[Data records]
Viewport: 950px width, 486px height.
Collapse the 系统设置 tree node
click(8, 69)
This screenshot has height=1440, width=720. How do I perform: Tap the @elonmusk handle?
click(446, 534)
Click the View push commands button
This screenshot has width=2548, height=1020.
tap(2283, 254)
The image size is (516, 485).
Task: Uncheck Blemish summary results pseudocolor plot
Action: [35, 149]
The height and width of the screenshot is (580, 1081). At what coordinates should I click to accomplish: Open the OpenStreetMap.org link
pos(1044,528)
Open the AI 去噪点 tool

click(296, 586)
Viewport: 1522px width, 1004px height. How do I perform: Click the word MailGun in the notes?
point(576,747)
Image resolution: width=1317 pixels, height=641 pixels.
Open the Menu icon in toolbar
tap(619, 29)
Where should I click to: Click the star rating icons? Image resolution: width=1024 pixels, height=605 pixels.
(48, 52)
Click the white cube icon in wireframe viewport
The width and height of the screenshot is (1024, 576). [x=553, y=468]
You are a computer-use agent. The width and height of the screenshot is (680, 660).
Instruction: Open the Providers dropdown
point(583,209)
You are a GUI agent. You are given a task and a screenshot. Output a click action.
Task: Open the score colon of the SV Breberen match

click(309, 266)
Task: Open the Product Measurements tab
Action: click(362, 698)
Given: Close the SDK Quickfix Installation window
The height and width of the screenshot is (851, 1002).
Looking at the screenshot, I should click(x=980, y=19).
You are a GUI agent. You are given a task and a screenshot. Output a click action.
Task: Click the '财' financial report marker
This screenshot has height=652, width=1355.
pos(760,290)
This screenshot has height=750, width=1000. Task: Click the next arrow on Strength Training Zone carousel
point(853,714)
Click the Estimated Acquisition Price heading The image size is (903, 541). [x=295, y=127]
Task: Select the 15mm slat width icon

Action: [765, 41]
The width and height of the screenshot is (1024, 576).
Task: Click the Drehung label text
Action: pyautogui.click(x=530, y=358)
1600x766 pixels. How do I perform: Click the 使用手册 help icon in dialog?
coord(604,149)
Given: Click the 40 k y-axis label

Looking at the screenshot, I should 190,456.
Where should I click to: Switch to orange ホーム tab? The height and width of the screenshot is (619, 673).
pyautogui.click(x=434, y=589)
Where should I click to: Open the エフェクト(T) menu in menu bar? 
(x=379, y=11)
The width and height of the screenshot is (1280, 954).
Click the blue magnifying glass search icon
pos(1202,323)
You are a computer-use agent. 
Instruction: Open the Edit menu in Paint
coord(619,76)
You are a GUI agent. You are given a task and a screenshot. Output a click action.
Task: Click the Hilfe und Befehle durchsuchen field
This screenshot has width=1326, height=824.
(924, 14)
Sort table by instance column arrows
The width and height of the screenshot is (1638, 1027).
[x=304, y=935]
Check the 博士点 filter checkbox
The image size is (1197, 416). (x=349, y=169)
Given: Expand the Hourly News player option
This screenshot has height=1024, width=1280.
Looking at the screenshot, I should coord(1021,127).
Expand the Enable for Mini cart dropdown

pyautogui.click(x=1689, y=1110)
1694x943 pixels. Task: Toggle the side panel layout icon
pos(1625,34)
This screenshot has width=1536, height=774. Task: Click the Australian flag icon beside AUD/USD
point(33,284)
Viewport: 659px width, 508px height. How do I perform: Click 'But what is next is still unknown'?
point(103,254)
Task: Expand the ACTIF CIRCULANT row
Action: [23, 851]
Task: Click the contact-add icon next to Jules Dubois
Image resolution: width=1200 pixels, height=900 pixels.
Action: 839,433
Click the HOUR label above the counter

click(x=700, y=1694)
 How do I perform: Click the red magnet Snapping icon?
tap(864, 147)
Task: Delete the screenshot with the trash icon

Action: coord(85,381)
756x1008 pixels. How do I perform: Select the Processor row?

■ ACTIVITY: Please restate every record shown above, word for word.

■ WRITTEN SOLUTION:
Viewport: 950px width, 486px height.
Collapse the 系统设置 tree node
click(8, 69)
This screenshot has height=1440, width=720. How do I perform: Tap the @elonmusk handle?
click(446, 534)
Click the View push commands button
This screenshot has width=2548, height=1020.
tap(2283, 254)
The image size is (516, 485).
Task: Uncheck Blemish summary results pseudocolor plot
Action: [35, 149]
The height and width of the screenshot is (580, 1081). At what coordinates should I click to accomplish: Open the OpenStreetMap.org link
pos(1044,528)
Open the AI 去噪点 tool

click(296, 586)
Viewport: 1522px width, 1004px height. How do I perform: Click the word MailGun in the notes?
point(576,747)
Image resolution: width=1317 pixels, height=641 pixels.
Open the Menu icon in toolbar
tap(619, 29)
Where should I click to: Click the star rating icons? Image resolution: width=1024 pixels, height=605 pixels.
(48, 52)
Click the white cube icon in wireframe viewport
The width and height of the screenshot is (1024, 576). [x=553, y=468]
You are a computer-use agent. The width and height of the screenshot is (680, 660).
Instruction: Open the Providers dropdown
point(583,209)
You are a GUI agent. You are given a task and a screenshot. Output a click action.
Task: Open the score colon of the SV Breberen match

click(309, 266)
Task: Open the Product Measurements tab
Action: click(362, 698)
Given: Close the SDK Quickfix Installation window
The height and width of the screenshot is (851, 1002).
Looking at the screenshot, I should click(x=980, y=19).
You are a GUI agent. You are given a task and a screenshot. Output a click action.
Task: Click the '财' financial report marker
This screenshot has height=652, width=1355.
pos(760,290)
This screenshot has height=750, width=1000. Task: Click the next arrow on Strength Training Zone carousel
point(853,714)
Click the Estimated Acquisition Price heading The image size is (903, 541). [x=295, y=127]
Task: Select the 15mm slat width icon

Action: [765, 41]
The width and height of the screenshot is (1024, 576).
Task: Click the Drehung label text
Action: pyautogui.click(x=530, y=358)
1600x766 pixels. How do I perform: Click the 使用手册 help icon in dialog?
coord(604,149)
Given: Click the 40 k y-axis label

Looking at the screenshot, I should 190,456.
Where should I click to: Switch to orange ホーム tab? The height and width of the screenshot is (619, 673).
pyautogui.click(x=434, y=589)
Where should I click to: Open the エフェクト(T) menu in menu bar? 
(x=379, y=11)
The width and height of the screenshot is (1280, 954).
Click the blue magnifying glass search icon
pos(1202,323)
You are a computer-use agent. 
Instruction: Open the Edit menu in Paint
coord(619,76)
You are a GUI agent. You are given a task and a screenshot. Output a click action.
Task: Click the Hilfe und Befehle durchsuchen field
This screenshot has width=1326, height=824.
(924, 14)
Sort table by instance column arrows
The width and height of the screenshot is (1638, 1027).
[x=304, y=935]
Check the 博士点 filter checkbox
The image size is (1197, 416). (x=349, y=169)
Given: Expand the Hourly News player option
This screenshot has height=1024, width=1280.
Looking at the screenshot, I should coord(1021,127).
Expand the Enable for Mini cart dropdown

pyautogui.click(x=1689, y=1110)
1694x943 pixels. Task: Toggle the side panel layout icon
pos(1625,34)
This screenshot has width=1536, height=774. Task: Click the Australian flag icon beside AUD/USD
point(33,284)
Viewport: 659px width, 508px height. How do I perform: Click 'But what is next is still unknown'?
point(103,254)
Task: Expand the ACTIF CIRCULANT row
Action: [23, 851]
Task: Click the contact-add icon next to Jules Dubois
Image resolution: width=1200 pixels, height=900 pixels.
Action: 839,433
Click the HOUR label above the counter

click(x=700, y=1694)
 How do I perform: Click the red magnet Snapping icon?
tap(864, 147)
Task: Delete the screenshot with the trash icon

Action: coord(85,381)
756x1008 pixels. How do I perform: Select the Processor row?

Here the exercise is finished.